Related Works

Pressure Image Forming

Pose estimation using deep learning

Pose estimation is a well-established task in Computer Vision [1, 24, 29, 34, 42, 43, 47]. Parametric models [30, 36] like SMPL simplify the representation of the human body,
forming the dense 3D mesh from only a small set of parameters for body shape and joint angles.

While conventional methods [23, 25] use 3D ground truth data for supervision, recent efforts have explored geometric cues and multi-view consistency to predict body mesh from RGB images [5, 22, 45]. Gong et al. [12] use multiple 2D modalities to predict the SMPL body and employ self-correction between the input and 2D projections to train their model. Inspired by this line of research in pose estimation, we develop our method, BodyMAP-WS to learn 3D pressure map without direct supervision. This approach alleviates the need for comprehensive ground truth annotations, facilitating data collection, and training on large unlabeled datasets.

In-bed human pose estimation

In-bed human poses present distinct challenges compared to active poses observed in sports activities. Heavy occlusion caused by blankets and self-occlusion present complexities. Additionally, there is limited body visibility in modalities such as pressure images which fail to capture limbs that are not in contact with the mattress. Datasets like the SLP dataset [26, 28] featuring real-world human participants and the synthetic BodyPressureSD dataset [9], which we leverage in this study, have propelled research in this domain.

Yin et al. [48] introduce pyramid fusion, incorporating modalities like RGB, pressure, depth, and IR images. However, their design necessitates multiple model passes to derive the final predicted body mesh. Considering potential clinical deployments and privacy concerns, we move away from using RGB images in our work. Clever et al. propose methods [8, 9] involving multiple models to estimate the body mesh. These approaches only rely on a single modality (pressure image and depth respectively). Our method, BodyMAP, simplifies this process by employing a single pass through a single model to jointly predict both the bodymesh and applied pressure map, while utilizing multiple visual modalities as input. Our findings demonstrate that our streamlined approach significantly improves performance over prior methodologies.

3D applied pressure map prediction

Prior techniques [9, 27] have explored the task of predicting 2D pressure images from alternative modalities like depth and RGB images respectively, offering a cost-effective means of obtaining information about applied pressure. However, as illustrated in Fig. 2, these 2D pressure images fail to localize peak pressure regions on the body.

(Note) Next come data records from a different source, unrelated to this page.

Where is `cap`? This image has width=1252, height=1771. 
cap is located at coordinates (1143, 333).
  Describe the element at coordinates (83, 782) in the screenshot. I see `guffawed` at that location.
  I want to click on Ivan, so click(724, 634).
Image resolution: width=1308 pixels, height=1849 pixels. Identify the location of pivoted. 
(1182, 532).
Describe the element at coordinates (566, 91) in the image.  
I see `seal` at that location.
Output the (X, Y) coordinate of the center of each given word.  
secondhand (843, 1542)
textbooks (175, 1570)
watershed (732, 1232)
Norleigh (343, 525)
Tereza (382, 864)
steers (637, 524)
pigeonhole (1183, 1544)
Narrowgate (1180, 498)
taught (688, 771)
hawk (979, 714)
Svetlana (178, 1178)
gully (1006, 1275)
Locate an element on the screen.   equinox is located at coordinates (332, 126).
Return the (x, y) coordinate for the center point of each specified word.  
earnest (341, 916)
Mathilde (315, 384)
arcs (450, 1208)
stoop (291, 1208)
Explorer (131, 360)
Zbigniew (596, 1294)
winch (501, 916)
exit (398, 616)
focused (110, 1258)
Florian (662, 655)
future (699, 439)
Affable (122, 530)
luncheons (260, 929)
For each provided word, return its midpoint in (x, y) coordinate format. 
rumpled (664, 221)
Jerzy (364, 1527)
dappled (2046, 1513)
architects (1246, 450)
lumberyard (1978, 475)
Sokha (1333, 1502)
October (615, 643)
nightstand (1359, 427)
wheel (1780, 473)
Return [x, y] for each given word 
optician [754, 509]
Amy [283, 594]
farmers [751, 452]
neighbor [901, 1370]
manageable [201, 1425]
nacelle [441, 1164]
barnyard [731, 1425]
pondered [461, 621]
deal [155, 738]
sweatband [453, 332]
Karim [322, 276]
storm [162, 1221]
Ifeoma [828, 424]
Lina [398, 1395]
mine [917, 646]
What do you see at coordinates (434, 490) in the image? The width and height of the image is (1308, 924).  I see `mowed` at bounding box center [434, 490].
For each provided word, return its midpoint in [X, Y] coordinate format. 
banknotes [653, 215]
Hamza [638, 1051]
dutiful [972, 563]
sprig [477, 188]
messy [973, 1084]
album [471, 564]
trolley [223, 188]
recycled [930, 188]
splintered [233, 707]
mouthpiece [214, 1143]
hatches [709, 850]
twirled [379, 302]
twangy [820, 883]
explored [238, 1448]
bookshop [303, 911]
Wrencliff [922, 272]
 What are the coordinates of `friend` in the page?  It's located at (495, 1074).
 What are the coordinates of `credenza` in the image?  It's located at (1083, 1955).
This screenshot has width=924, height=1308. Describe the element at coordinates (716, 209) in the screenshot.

In the related domain of pain monitoring, 3D pain drawings have emerged to be more effective visualization tools than their 2D counterparts [11, 41] in analyzing body pain.

In this work, we expand on this concept by directly predicting the 3D applied pressure map onto a human body mesh, overcoming the limitations of 2D pressure images in accurately pinpointing body regions under high pressure. Only a few prior methods explore predicting pressure onto the human body. Wang et al. [46] predict pressure applied during cloth interaction, only on specific body regions such as arms. Clever et al. [9] proposed the concept of full body 3D pressure maps. The authors developed a multimodel pipeline trained in multiple stages, to predict both the body mesh and 2D pressure image from a depth image.

Finally, they approximate the 3D pressure map by vertically projecting the 2D pressure image over the estimated 3D human body HC: but without supervision or rigorous analysis. While a multi-model pipeline can help break down this regression problem, we note that errors from each model often compound, affecting predictions of 3D pressure maps. In contrast, our approach goes beyond these methods by devising a unified model architecture, BodyMAP, to estimate the body mesh and pressure map jointly. Our model offers per-vertex 3D pressure distribution and leverages a PointNet module [37] for pressure map prediction across the entire human body.